Manche Blogs haben viele Hits, viele Leser, viel Content. Dieses nicht. Es hat ungefähr einen Leser - ich nenne ihn mal zu seinem Schutz Tom Lauderdale -, und dieser macht seine Singularität einerseits durch bedingungslose Treue wett, andererseits auch durch eine penetrante Konsumhaltung. Anstatt RANZIG @ DANZIG (was für ein blöder Titel eigentlich, hat mit nichts nichts zu tun und nicht mal alles mit allem) den gesunden Frei-Feuilletod sterben zu lassen, verlangt es diesen nach Behandlung müder Wunschthemen wie Palischal-Trendbewertung.

Er ist übrigens dagegen. Aber seine Meinung will er hier offenbar noch mal lesen. Sich selbst ein Blog zu basteln, kommt natürlich nicht in Frage, nein, da werden eher die Toten noch mal für einen geilen Leichentanz bemüht. Der Tod tanzt im Palischal, Arafat-Style, kauft bei H&M (Hitler & Mussolini?) ein, und ich kriege Kopfschmerzen. Ich bin völlig unqualifiziert, über Palischal-Trends und Krypto-Entpolitisierung modischer Halsgehänge zu schreiben, denn ich bin kein Student mehr und habe auch während meines vergangenen Studentenseins nicht den Absprung in die ach so jugendliche Redaktion ach so jugendlicher Magazin-Ableger wie Neon (Stern) und Leben (Zeit) geschafft, was die einzige andere Rechtfertigung wäre, als Erwachsener über Palischals zu schreiben.

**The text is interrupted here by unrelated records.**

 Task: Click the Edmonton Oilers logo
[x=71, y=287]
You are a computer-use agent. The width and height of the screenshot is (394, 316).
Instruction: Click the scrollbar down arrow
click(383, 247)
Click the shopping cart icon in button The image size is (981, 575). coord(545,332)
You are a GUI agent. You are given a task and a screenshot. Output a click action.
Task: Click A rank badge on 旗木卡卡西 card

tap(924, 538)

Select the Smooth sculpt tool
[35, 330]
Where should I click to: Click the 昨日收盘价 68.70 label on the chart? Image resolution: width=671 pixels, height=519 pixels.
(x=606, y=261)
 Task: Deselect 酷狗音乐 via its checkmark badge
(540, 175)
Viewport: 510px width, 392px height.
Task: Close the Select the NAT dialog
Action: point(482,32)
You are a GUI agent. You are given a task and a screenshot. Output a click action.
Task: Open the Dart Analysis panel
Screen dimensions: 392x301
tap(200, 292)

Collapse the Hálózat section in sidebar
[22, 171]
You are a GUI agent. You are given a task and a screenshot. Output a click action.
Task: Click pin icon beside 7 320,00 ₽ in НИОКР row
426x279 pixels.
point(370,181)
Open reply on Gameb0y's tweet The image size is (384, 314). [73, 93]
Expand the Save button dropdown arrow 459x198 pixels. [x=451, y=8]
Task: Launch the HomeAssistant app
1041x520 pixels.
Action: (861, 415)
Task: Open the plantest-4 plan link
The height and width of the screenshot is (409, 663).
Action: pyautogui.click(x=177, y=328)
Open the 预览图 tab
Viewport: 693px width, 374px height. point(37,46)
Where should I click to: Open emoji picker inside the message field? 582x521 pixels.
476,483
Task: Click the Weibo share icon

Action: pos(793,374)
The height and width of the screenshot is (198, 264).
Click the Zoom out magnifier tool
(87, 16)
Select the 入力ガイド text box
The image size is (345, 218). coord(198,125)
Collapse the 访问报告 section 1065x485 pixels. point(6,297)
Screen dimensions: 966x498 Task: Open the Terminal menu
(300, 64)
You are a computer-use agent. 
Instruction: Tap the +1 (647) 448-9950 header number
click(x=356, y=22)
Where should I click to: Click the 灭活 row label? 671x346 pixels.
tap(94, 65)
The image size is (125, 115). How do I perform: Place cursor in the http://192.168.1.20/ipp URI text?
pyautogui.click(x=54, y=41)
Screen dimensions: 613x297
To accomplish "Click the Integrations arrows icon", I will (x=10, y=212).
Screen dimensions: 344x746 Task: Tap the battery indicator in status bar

Zu den Palischals also: Es ist okay, einen Palischal zu tragen, wenn man:

a) es möchte.

Gleichzeitig gestatte ich es allen Linken, egal, ob sie für, gegen oder für gegen Israel sind, öffentlich in der Innenstadt vor Hitler & Mussolini Vorträge über die von ihnen für legitim erachtete Palischal-Motivation zu halten und kleinen Rotzbäckchen mit hängenden Hosen zu erklären, dass sie damit Stellung zu der politischen Frage beziehen, ob schwarze Neger in amerikanischen Gefängnissen mit Gürteln ausgestattet werden sollen oder nicht. Wenn sich da dann alle zum herrschaftsfreien Diskurs in der Fußgängerzone versammeln und Habermas anreist, um endlich mal eigentlich apriorisch gewonnene Handlungsregulativa empirisch zu beobachten, freue ich mich, bleibe aber zu Hause. Ich schreibe dann etwas ins Internet, etwas, das prinzipiell jeder lesen könnte, aber niemand liest. Außer Tom natürlich. Hallo, Tom.